İşte burada o az önce bahsettiğim girişim üzerine düşünülebilir ve çalışmalar yapılabilir. Bu girişim aslında çoğumuzun aklına gelen T-129 ATAK Helikopterinde olduğu gibi hazır bir platform üzerine yerli aviyonik sistemler geliştirerek, boş halde alınan hazır tasarımlı platformu bu yerli olarak geliştirilen sistemlerle donatmak. Böyle bir teklife yanaşan olur mu? Bence Rusya ve Çin tarafı nispeten eski model olan J-10 tipi, Mig-29 tipi veya Su-27 tipi uçaklarla bu işe yanaşabilir. Tabii ki bu işin mali boyutunu ve teknolojik olarak kısa-orta vade için çözüm olup olamayacağını elimizde net bilgiler olmadan tasdikleyemez fakat şartların uygun olduğu bir senaryo üzerinden çözüm önerimize devam edersek, Türkiye bu saymış olduğum uçak tiplerinden veya daha farklı bir tanesinin üzerinde karar kılıp, ATAK projesinde olduğu gibi lisans hakkı alıp, radarından görev bilgisayarına, aviyonik sistemlerinden diğer donanımlarına yerli olarak üretip, tabir-i caizse içi boş olarak aldığı uçağın içini bunlarla doldurabilir. Peki, bu iş gerçekten olur mu? ATAK Projesi nasıl olduysa bu da üzerinde çalışıldığı takdirde bal gibi olur.

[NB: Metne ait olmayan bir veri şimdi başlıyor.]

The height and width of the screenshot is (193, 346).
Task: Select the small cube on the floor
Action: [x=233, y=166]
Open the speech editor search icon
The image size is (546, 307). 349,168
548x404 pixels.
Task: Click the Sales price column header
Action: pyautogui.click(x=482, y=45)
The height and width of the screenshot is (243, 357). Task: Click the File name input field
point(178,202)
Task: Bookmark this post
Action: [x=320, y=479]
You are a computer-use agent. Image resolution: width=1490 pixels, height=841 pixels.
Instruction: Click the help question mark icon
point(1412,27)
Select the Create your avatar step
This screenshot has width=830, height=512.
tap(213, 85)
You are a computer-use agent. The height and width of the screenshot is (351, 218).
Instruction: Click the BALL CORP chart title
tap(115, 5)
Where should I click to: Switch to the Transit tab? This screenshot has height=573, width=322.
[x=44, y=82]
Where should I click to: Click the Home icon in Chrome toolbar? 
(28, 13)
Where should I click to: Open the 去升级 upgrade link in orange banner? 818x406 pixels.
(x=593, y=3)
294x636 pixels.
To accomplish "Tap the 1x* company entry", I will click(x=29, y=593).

Yalnız burada şöyle bir konunun defaatle altını çizmek gerekiyor: Türkiye ihtiyacı kısa ve orta vadeli olarak düşünmeli ve buna göre adımlar atmalı. Yani başlarda her şeyde %100 yerlilik beklememeli. Üretilmesi veya geliştirilmesi güç olan bileşenleri mümkün mertebe ilk aşamada üretmekle uğraşmadan hazır alıma yönelmeli. Bu motor olabilir veya herhangi başka bir şey olabilir. Burada dikkat etmemiz gereken şey seçimimiz acil ihtiyacımızı karşılamalı ve aynı zamanda gelişime açık olmalı. Yani motorunu bugün dışarıdan alırken, yarın yeri ve zamanı geldiğinde yerli üretim olan bir motoru da takabilmeliyiz. Fakat altını çizdiğim gibi daha projenin başından, misal “ille de yerli motor olacak” diye tutturmamalıyız. Çünkü böyle yaparsak şuan bizim için en kıymetli olan şeyi yani zamanı kaybederiz. Olası bir savaş uçağı ambargosunda bu yöntem bize 4. Nesil belki 4,5. nesil bir yerli ve milli uçak kazandırır. Üstelik MMU projesi içinde elbette katkıları olur.

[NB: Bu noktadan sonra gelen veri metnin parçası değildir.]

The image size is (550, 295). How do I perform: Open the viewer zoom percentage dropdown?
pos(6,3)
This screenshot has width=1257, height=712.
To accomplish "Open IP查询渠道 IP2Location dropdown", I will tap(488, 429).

Diğer devletler 6. Nesil ile uğraşırken 4. Nesil uçak yapmak birilerine belki saçma gelebilir fakat bizim bu yöntemi zaten mecburiyetten dolayı seçtiğimizi de göz ardı etmemek lazım.

Dolayısıyla uygun sayılacak bir bütçeyle ve uygun sayılacak bir zaman diliminde yapılması öngörüldüğü takdirde bu yöntem (en azından bana göre) gayet tercih edilebilir bir yöntem. Bu kıstasları rakamsal olarak merak edenler için şöyle örneklendirebiliriz: En geç 2020’li yılların sonlarına yakın operasyonel olması yani 2027-2028 yıllarına doğru operasyonel olması ve olabildiğince düşük bütçeli olması. (Bütçe kısmında sayısal olarak ne desem yalan olur o yüzden ne kadar az o kadar iyi demekle yetindim.)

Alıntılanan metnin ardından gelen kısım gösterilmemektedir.